Hilltop Raceway said:


> Thanks guys!!! These were the 2 cars I sent in. I'll get some build pics up for those interested...Thanks again...RM


WOW!!!

CONGRADS, Randy !!:wave::wave::wave::thumbsup::thumbsup:

Bubba 123 :freak:


----------



## Joe65SkylarkGS (Feb 15, 2010)

_______


----------



## Super Coupe (Feb 16, 2010)

Congratulations Randy and the AWESOME Hilltop crew on the win.Looks like the guys pulled out all the stops on these Beauties.


----------



## bobhch (Apr 22, 2007)

*Holy Smokes.........................That thar is Art!*

Dang Randy those look Sharp!

These should be featured in a Car Magazine for sure!

Bob...Congratulations Mr. those are over the top...zilla


----------



## WesJY (Mar 4, 2004)

bobhch said:


> Dang Randy those look Sharp!
> 
> These should be featured in a Car Magazine for sure!
> 
> Bob...Congratulations Mr. those are over the top...zilla


HELL YEAH!!! 

Wes


----------



## tomhocars (Oct 19, 2005)

Randy,Sorry the cars got lost in the mail.Really,I didn't put the in my display case.No ,I mean it.You can make another one. Tom


----------



## bobhch (Apr 22, 2007)

tomhocars said:


> Randy,Sorry the cars got lost in the mail.Really,I didn't put the in my display case.No ,I mean it.You can make another one. Tom


RALMFAO.....hahahahahahaha :jest:

Bob...you can make another one...zilla


----------



## Rolls (Jan 1, 2010)

joegri said:


> just a quick question. what did you win?

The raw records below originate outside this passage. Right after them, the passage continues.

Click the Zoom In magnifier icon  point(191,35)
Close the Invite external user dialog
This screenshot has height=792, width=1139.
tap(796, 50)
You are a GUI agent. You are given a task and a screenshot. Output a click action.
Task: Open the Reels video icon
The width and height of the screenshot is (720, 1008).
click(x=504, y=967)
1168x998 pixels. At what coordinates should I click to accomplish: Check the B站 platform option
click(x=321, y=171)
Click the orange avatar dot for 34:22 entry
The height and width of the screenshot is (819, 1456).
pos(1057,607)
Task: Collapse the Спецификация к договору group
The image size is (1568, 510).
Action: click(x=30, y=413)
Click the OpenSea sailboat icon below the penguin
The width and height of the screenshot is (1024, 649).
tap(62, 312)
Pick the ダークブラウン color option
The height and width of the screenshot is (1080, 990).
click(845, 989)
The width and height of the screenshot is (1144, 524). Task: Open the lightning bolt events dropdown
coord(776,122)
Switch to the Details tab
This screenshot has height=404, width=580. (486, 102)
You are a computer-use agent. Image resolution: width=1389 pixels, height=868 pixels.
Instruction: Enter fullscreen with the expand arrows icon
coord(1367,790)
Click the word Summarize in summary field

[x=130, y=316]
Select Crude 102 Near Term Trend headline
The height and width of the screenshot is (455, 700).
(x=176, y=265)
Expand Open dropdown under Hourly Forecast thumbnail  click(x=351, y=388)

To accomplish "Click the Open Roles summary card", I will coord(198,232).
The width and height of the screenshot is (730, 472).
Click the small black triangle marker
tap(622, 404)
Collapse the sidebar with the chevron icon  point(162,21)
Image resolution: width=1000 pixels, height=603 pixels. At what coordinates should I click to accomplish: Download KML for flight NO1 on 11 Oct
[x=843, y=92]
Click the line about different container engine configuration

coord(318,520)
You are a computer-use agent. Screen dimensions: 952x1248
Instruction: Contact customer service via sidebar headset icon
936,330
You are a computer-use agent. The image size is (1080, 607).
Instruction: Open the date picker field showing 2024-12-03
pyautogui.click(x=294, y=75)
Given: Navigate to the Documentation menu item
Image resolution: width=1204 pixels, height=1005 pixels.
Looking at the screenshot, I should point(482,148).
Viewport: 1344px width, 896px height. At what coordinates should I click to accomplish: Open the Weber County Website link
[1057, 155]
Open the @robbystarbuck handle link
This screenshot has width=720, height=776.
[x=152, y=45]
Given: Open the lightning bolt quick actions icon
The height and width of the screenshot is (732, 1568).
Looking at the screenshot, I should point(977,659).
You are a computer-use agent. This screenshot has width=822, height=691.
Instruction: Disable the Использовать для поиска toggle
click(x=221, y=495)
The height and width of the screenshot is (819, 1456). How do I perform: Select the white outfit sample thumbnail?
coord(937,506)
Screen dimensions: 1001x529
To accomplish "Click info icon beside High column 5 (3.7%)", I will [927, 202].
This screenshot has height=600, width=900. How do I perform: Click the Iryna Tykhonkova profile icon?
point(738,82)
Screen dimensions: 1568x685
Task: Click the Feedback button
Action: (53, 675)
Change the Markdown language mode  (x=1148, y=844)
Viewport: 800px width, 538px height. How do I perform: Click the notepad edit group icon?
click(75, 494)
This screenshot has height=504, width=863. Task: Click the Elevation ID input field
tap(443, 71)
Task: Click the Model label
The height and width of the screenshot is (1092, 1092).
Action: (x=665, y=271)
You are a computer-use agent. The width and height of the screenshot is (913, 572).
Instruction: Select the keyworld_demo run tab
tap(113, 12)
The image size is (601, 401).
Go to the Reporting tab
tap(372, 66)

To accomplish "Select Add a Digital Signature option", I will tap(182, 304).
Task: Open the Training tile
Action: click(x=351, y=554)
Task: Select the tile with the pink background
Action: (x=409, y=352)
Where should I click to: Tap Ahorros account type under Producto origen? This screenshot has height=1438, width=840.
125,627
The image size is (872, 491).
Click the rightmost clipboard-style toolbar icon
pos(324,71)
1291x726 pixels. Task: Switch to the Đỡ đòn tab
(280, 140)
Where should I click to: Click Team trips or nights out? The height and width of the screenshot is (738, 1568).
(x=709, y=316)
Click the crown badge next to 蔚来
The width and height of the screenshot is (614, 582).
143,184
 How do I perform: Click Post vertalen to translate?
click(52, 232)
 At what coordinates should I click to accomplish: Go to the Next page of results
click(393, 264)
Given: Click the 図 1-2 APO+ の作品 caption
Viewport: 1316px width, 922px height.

Grand Prize:​Your name will be tampo'ed onto the roof of a special commemorative *O*-*GOES*-*HO* car to be released on or about 2/1/11. The production run will be VERY limited at 100 total pieces. The color of the car will also be an exclusive color. These decisions will be up to *O*-*GOES*-*HO*.COM


----------



## slotcarman12078 (Oct 3, 2008)

And the bagels!!!! Don't forget the bagels!!!I'll bet Randy is waiting out by the mailbox right now for them! :lol:


----------